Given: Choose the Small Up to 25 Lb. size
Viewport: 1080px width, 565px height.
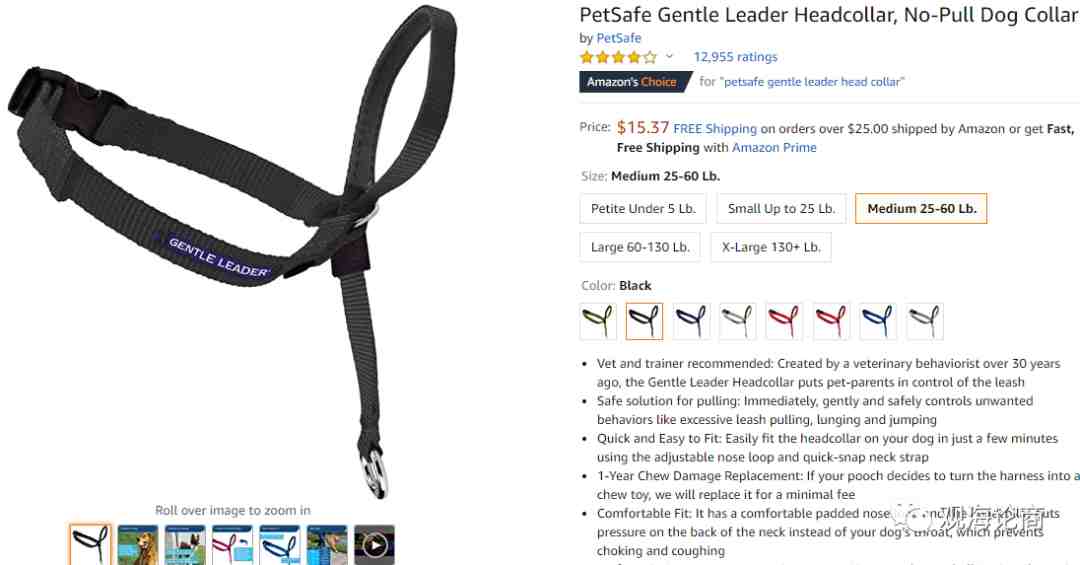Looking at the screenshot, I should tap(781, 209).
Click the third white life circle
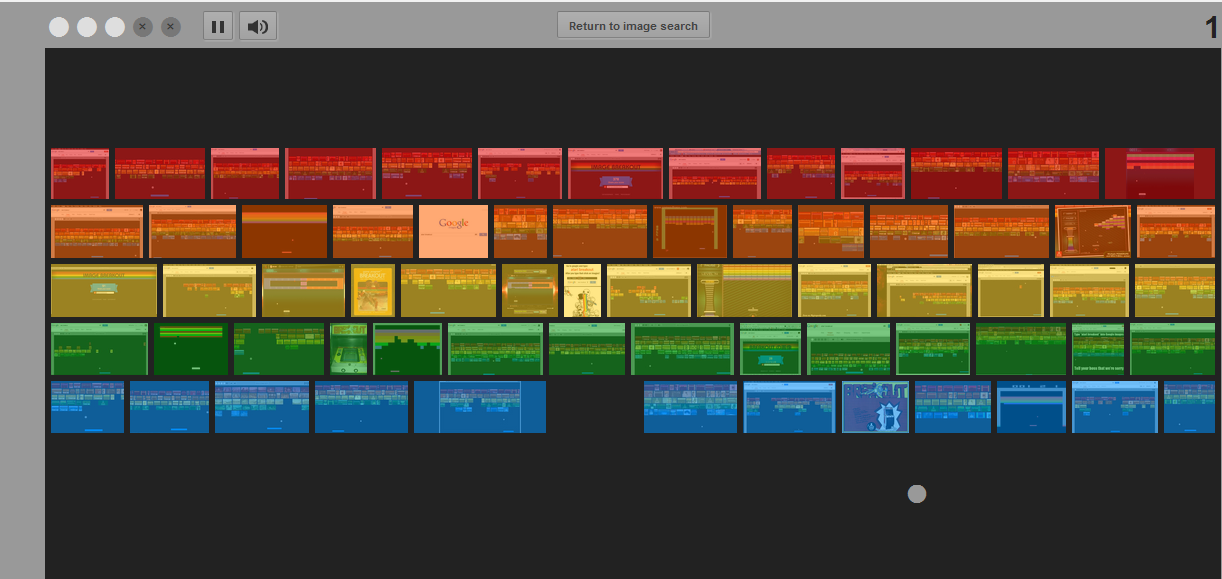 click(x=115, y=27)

-- Try it --
Write out the entries above in full and exactly; no pictures.

-- Answer for this exercise --
Given: Choose the Small Up to 25 Lb. size
Viewport: 1080px width, 565px height.
Looking at the screenshot, I should tap(781, 209).
Click the third white life circle
 click(x=115, y=27)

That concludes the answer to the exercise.